> _Work instruction_: Extract the lines up to and including the one that contains "You are a computer-use", starting with the first line of the entries below, and omit the pictures.

> _Data for this exercise_:
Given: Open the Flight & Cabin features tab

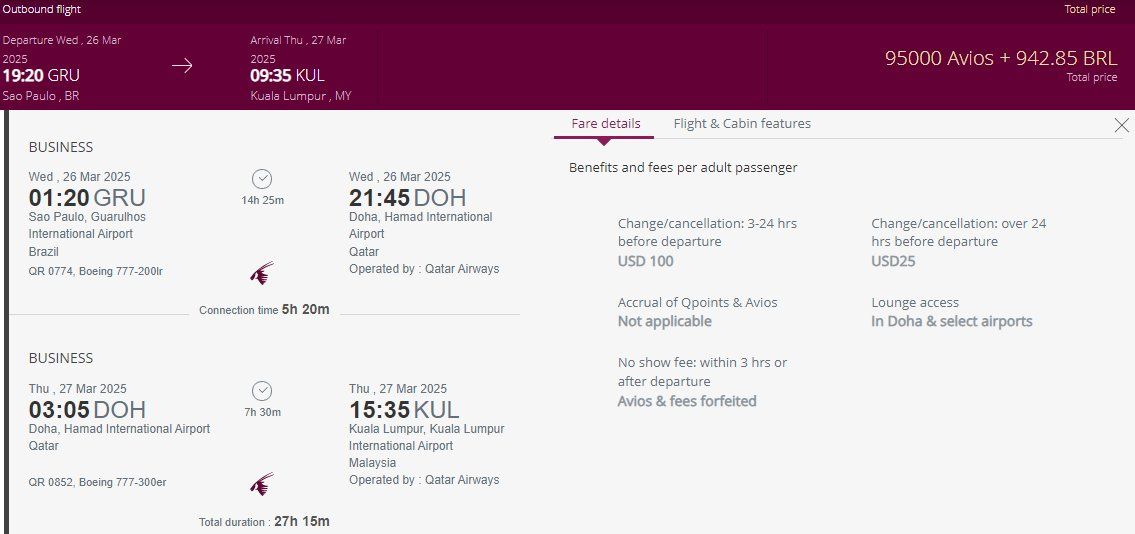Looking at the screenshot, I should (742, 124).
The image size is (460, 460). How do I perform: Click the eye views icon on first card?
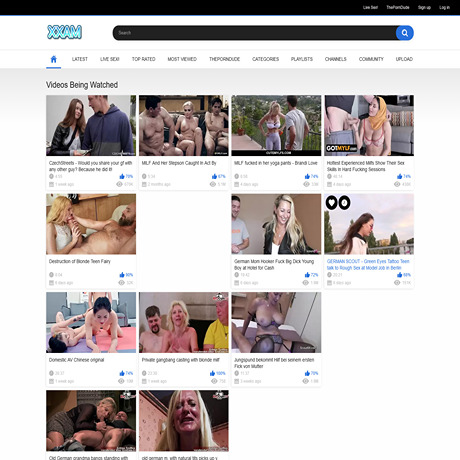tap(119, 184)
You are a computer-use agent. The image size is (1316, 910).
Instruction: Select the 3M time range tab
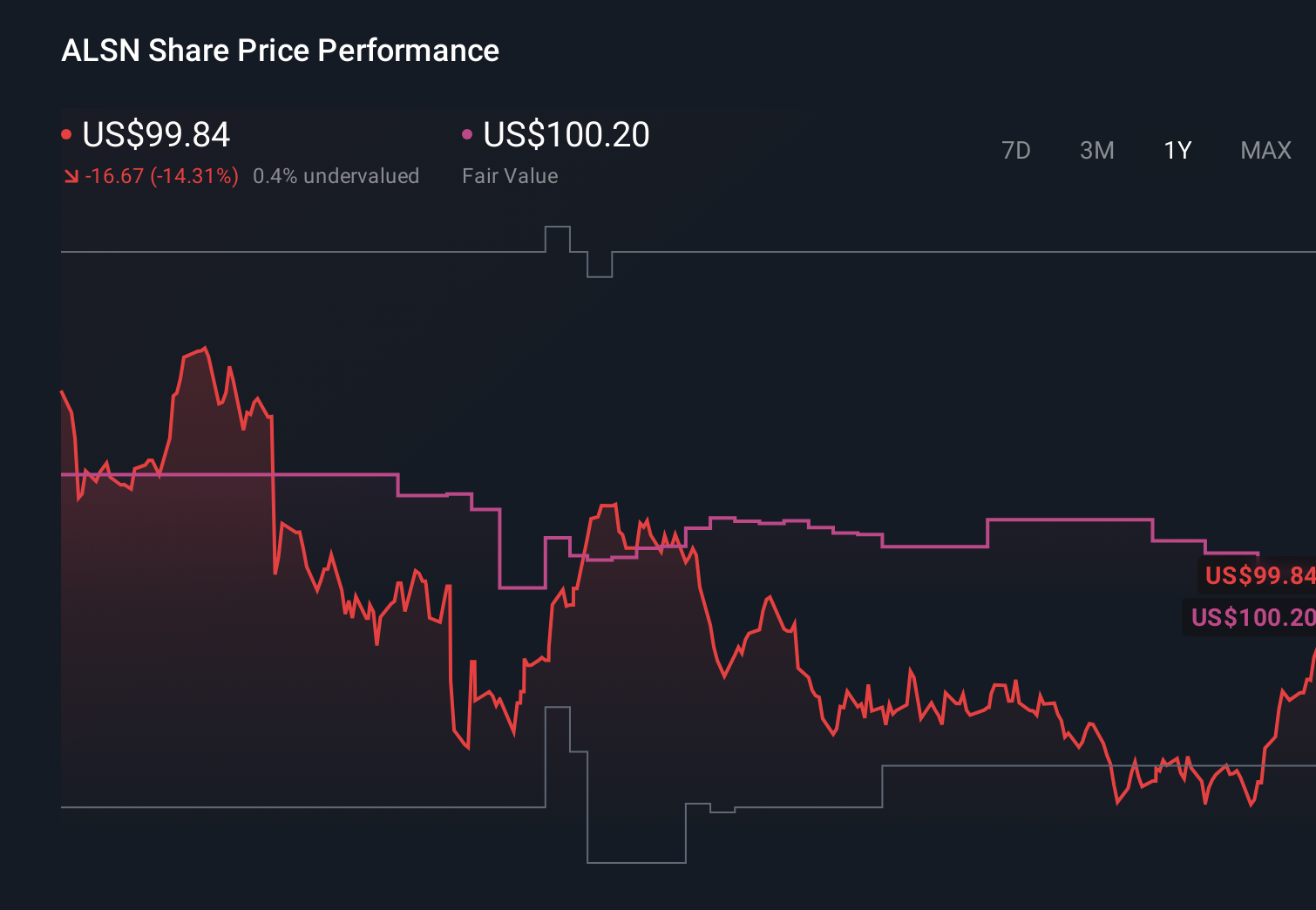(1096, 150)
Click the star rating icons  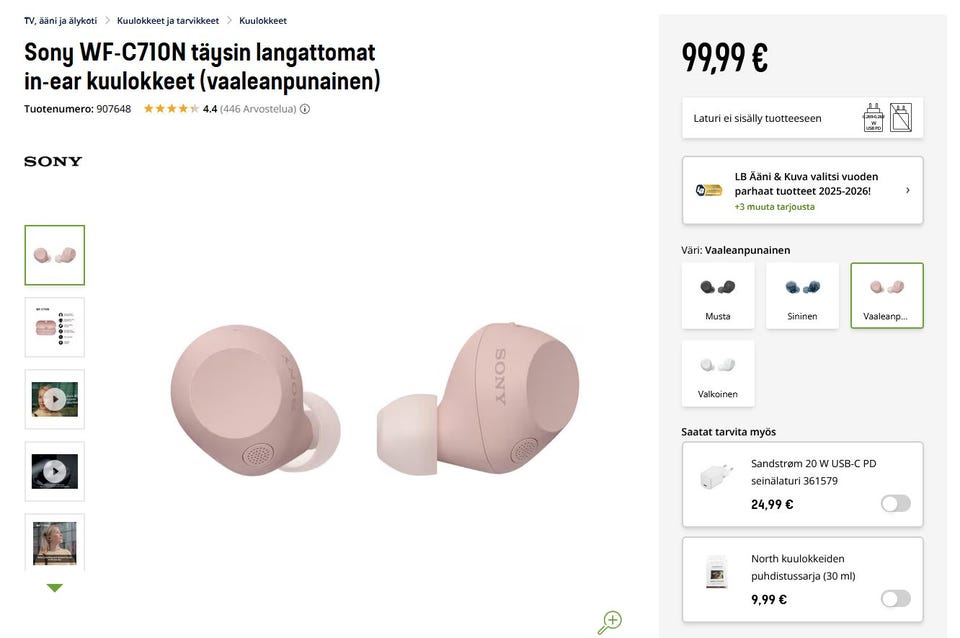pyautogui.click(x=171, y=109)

> _Written response_:
Given: Open the Flight & Cabin features tab

Looking at the screenshot, I should (742, 124).
The image size is (460, 460). How do I perform: Click the eye views icon on first card?
tap(119, 184)
You are a computer-use agent. The image size is (1316, 910).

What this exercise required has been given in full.